Since John Hattie's meta-study "Visible Learning" was translated into German in 2013, one topic has become an integral part of the debate about our education system: feedback. But what is feedback and what is not?

In a nutshell: What is feedback?

Regular and structured feedback is a crucial factor for successful learning. Especially competence-oriented teaching demands more from students than just listening or reading scripts. Ideally, every learning step is planned in an action-oriented way: trial and error, gaining experience, eliminating blind spots or misunderstandings, exploring special cases, or experiencing the limits of models – students do all of this when they are asked to engage in learning activities.

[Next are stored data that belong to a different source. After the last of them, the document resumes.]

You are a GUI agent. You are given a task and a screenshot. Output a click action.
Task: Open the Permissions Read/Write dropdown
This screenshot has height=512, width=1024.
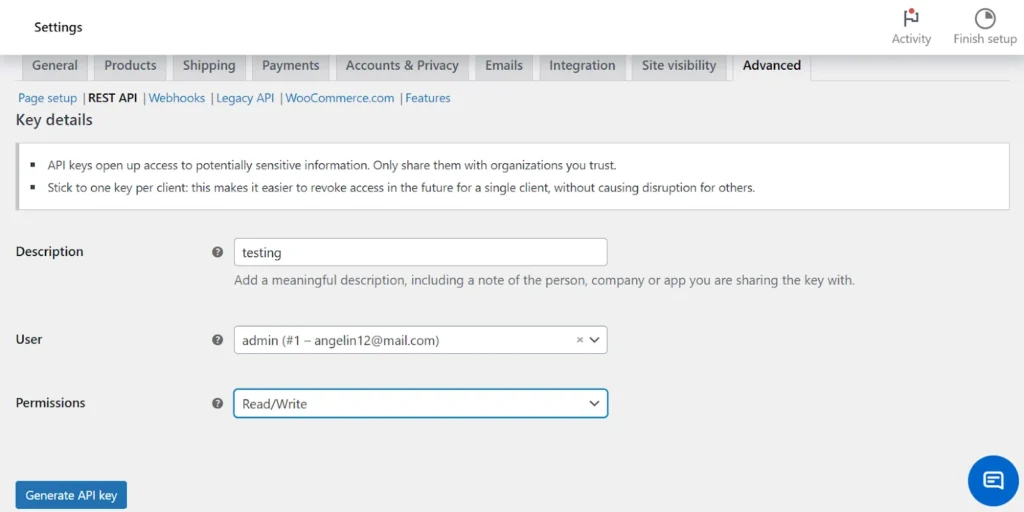[420, 404]
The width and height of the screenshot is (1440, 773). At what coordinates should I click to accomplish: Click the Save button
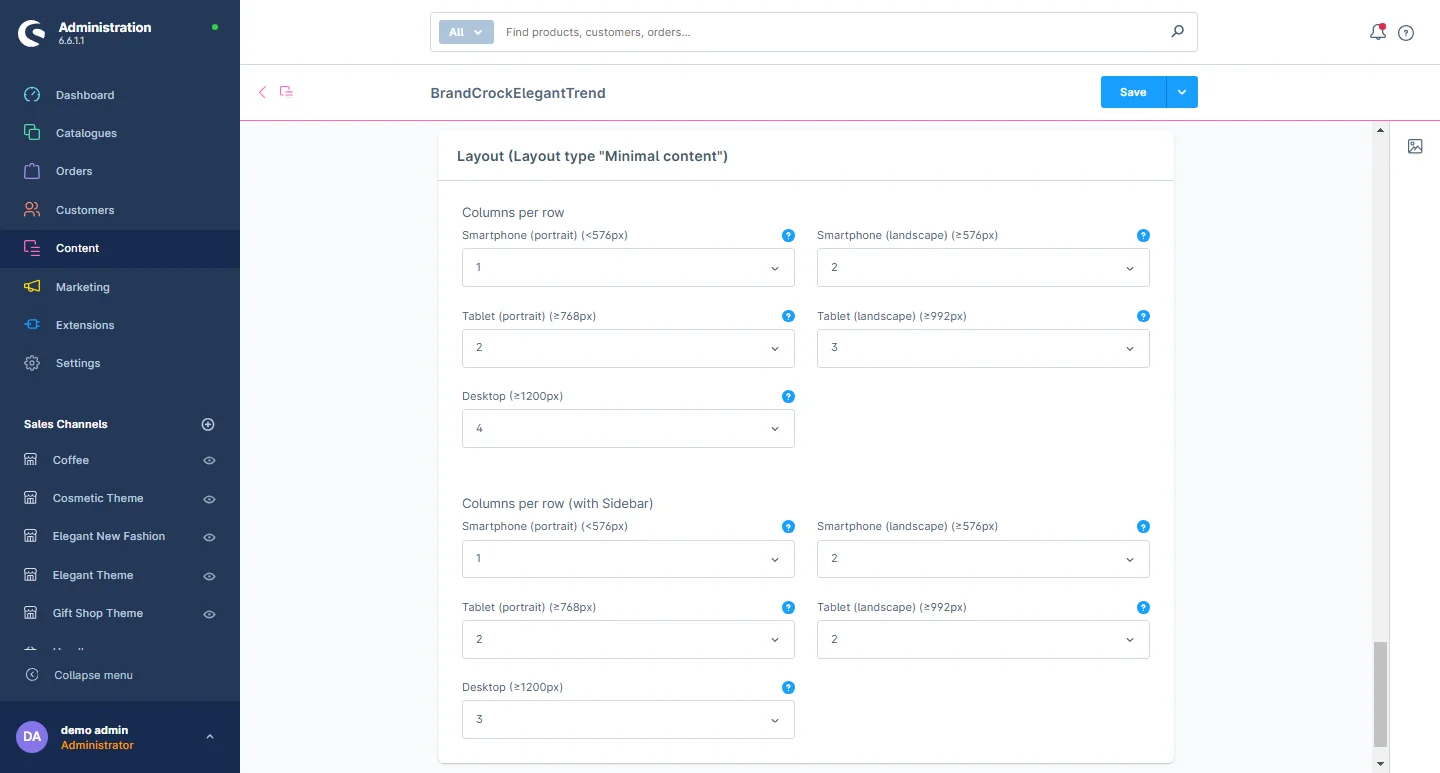[1132, 92]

All of this is more effective when students have the opportunity to learn through feedback on their performance and to help improve teaching by giving feedback to teachers. Feedback is…

all dialogue to support learning in both formal and informal situations“

David Carless, Diane Salter, Min Yang, Joy Lam: Developing sustainable Feedback practices. Studies in Higher Education.

This means that you should allow time to coordinate with the students. Are the learning steps designed in such a way that students can see for themselves at any time whether they are progressing well? In other words, can students take responsibility for their learning (and their difficulties with learning!)? Is there enough opportunity to practice? And is feedback given on the results of the exercises? Are the criteria by which you evaluate clear? And is the working atmosphere open and constructive so that feedback from students on the structure of the learning processes is also possible?

How do I effectively plan feedback?

Both teachers and students give and receive informal feedback daily. You could also modify Paul Watzlawick’s bon mot “one cannot not communicate” to “one cannot not give feedback”.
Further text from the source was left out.